Kehidupan Hatta Pasca Kemerdekaan
Ketika Indonesia merdeka pada 17 Agustus 1945 dan Bung Hatta telah menjadi Wakil Presiden Republik Indonesia, ia baru menginginkan sebuah pernikahan. Ia menyukai seorang perempuan yang ia temui di Institut Pasteur, Bandung. Namun, ia tidak mengenalnya sedikit pun, bahkan tidak dengan namanya.
Soekarno yang ingin melihat temannya menikah segera menyelidiki dan menemukan fakta bahwa perempuan yang disukai Hatta adalah Rahmi, putri sulung dari Abdul Rachim yang merupakan teman dekat Bung Karno.
Kepribadian Hatta yang pemalu membuat Soekarno harus turun tangan membantu Hatta. Keduanya berkunjung ke rumah Rahmi di malam hari dan Soekarno mengenalkan Hatta sebagai seseorang yang ingin melamar Rahmi.
Sayangnya, umur Bung Hatta yang tua membuat Titi, adik dari Rahmi, menolak lamaran tersebut. Umur Bung Hatta pada kala itu memang tidak lagi muda, yaitu 44 tahun, terpaut 24 tahun dengan Rahmi.

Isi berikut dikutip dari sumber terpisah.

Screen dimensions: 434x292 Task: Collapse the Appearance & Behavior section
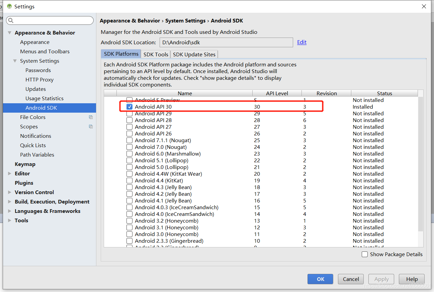[9, 33]
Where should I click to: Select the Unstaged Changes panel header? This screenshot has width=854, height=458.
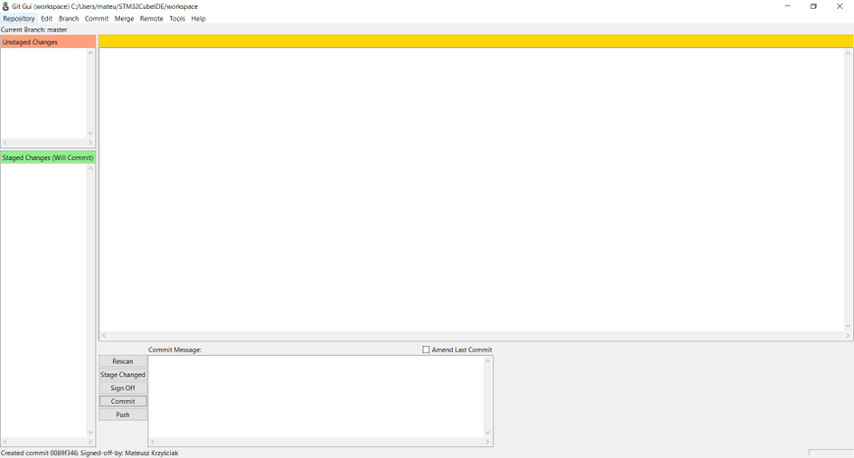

Namun, pada akhirnya pun, Rahmi menerima lamaran tersebut dengan mas kawin sebuah buku. Sederhana, tapi itulah Rahmi ataupun Hatta. Rahmi dan Hatta merupakan sepasang kekasih yang sangat sederhana sehingga keduanya cocok.
Perbedaan usia yang jauh bukanlah halangan untuk keduanya. Rahmi sendiri sudah memahami sifat Hatta yang sangat menyukai buku. Ia terima-terima saja mendapat posisi tiga dalam prioritas Hatta. Pertama adalah sajadah dan kedua adalah buku. Rahmi dan Hatta dikaruniai tiga anak perempuan, di antaranya adalah Meutia Farida, Gemala Rabi'ah, dan Halida Nuriah.
Mohammad Hatta memiliki prinsip dan tekad yang besar dalam melepaskan Indonesia dari tangan penjajah pada 17 Agustus 1945, bahkan hingga mengesampingkan kehidupan pribadinya. Ia adalah seseorang yang patut diingat dan dihormati oleh seluruh masyarakat Indonesia sebagai pahlawan. Sikap-sikap dan perilaku yang dimilikinya dapat menjadi teladan atau contoh yang baik bagi warga Indonesia.